Agusman menjelaskan, bahwa pengaturan terkait batasan maksimum manfaat ekonomi (suku bunga) dimaksud merupakan hal-hal yang sangat diperlukan.
" Ini demi memberikan perlindungan kepada masyarakat dari suku bunga tinggi dan dalam rangka menjaga integritas industri LPBBTI/Pindar," bebernya.
Sementara itu, untuk pinjaman produktif, ketentuan dibagi berdasarkan segmen peminjam: mikro dan ultra mikro dikenai bunga maksimum 0,275% per hari (tenor sampai 6 bulan) dan 0,1% (lebih dari 6 bulan), sedangkan segmen kecil dan menengah memiliki batas seragam 0,1% per hari untuk semua tenor.

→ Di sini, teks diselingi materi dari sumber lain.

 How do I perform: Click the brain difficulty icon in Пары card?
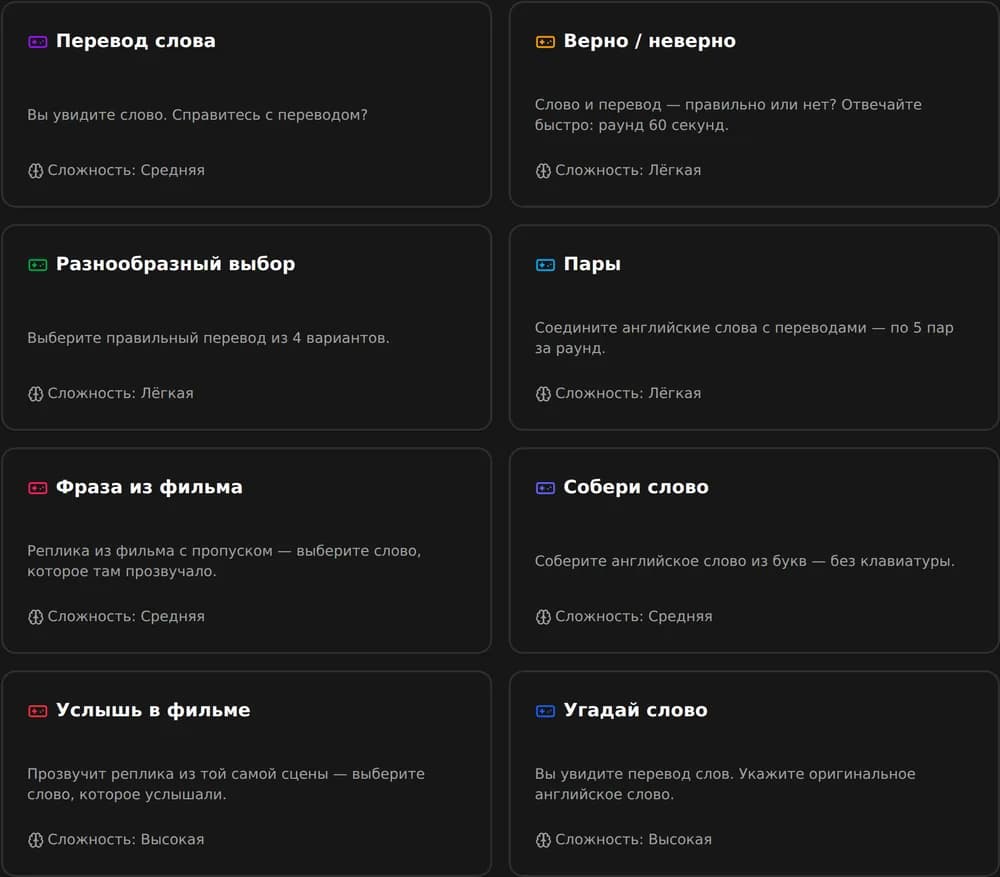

Baca Juga: Bikin Tidur Tak Nyenyak, Sri Mulyani Sebut Ekonomi Makin Suram
Untuk pinjaman konsumtif, batas maksimum ditetapkan sebesar 0,3% per hari untuk tenor hingga 6 bulan, dan 0,2% per hari untuk tenor lebih dari 6 bulan yang sudah diatur.
OJK akan terus melakukan evaluasi berkala terhadap penetapan batas manfaat ekonomi, dengan mempertimbangkan kondisi ekonomi, dinamika industri LPBBTI, serta kemampuan masyarakat.
Seperti diketahui, Pemerintah melalui OJK (Otoritas Jasa Keuangan) telah menetapkan aturan yang jelas mengenai batas maksimal bunga pinjol untuk melindungi masyarakat dari praktik rentenir digital.
OJK sebagai lembaga pengawas industri keuangan di Indonesia terus berupaya menertibkan praktik pinjaman digital yang merugikan konsumen. Salah satu langkah krusial yang diambil adalah menetapkan batasan maksimal bunga pinjol.
Aturan ini bertujuan untuk memastikan bahwa biaya pinjaman tetap wajar dan tidak memberatkan peminjam hingga terjerat dalam lingkaran utang yang tak berkesudahan. Meskipun demikian, penting bagi masyarakat untuk tetap waspada dan memahami hak-hak mereka sebagai konsumen layanan pinjol.
OJK memberlakukan aturan yang berbeda untuk pinjaman jangka pendek (payday loan) dan pinjaman jangka panjang. Untuk pinjaman jangka pendek yang biasanya memiliki tenor kurang dari 30 hari, OJK telah menetapkan batas maksimal bunga dan biaya-biaya lainnya secara harian. Sementara itu, untuk pinjaman jangka panjang, batas maksimal bunga biasanya ditetapkan secara bulanan atau tahunan. Penting untuk dicatat bahwa aturan ini dapat berubah dan diperbarui oleh OJK sesuai dengan perkembangan industri dan kebutuhan perlindungan konsumen.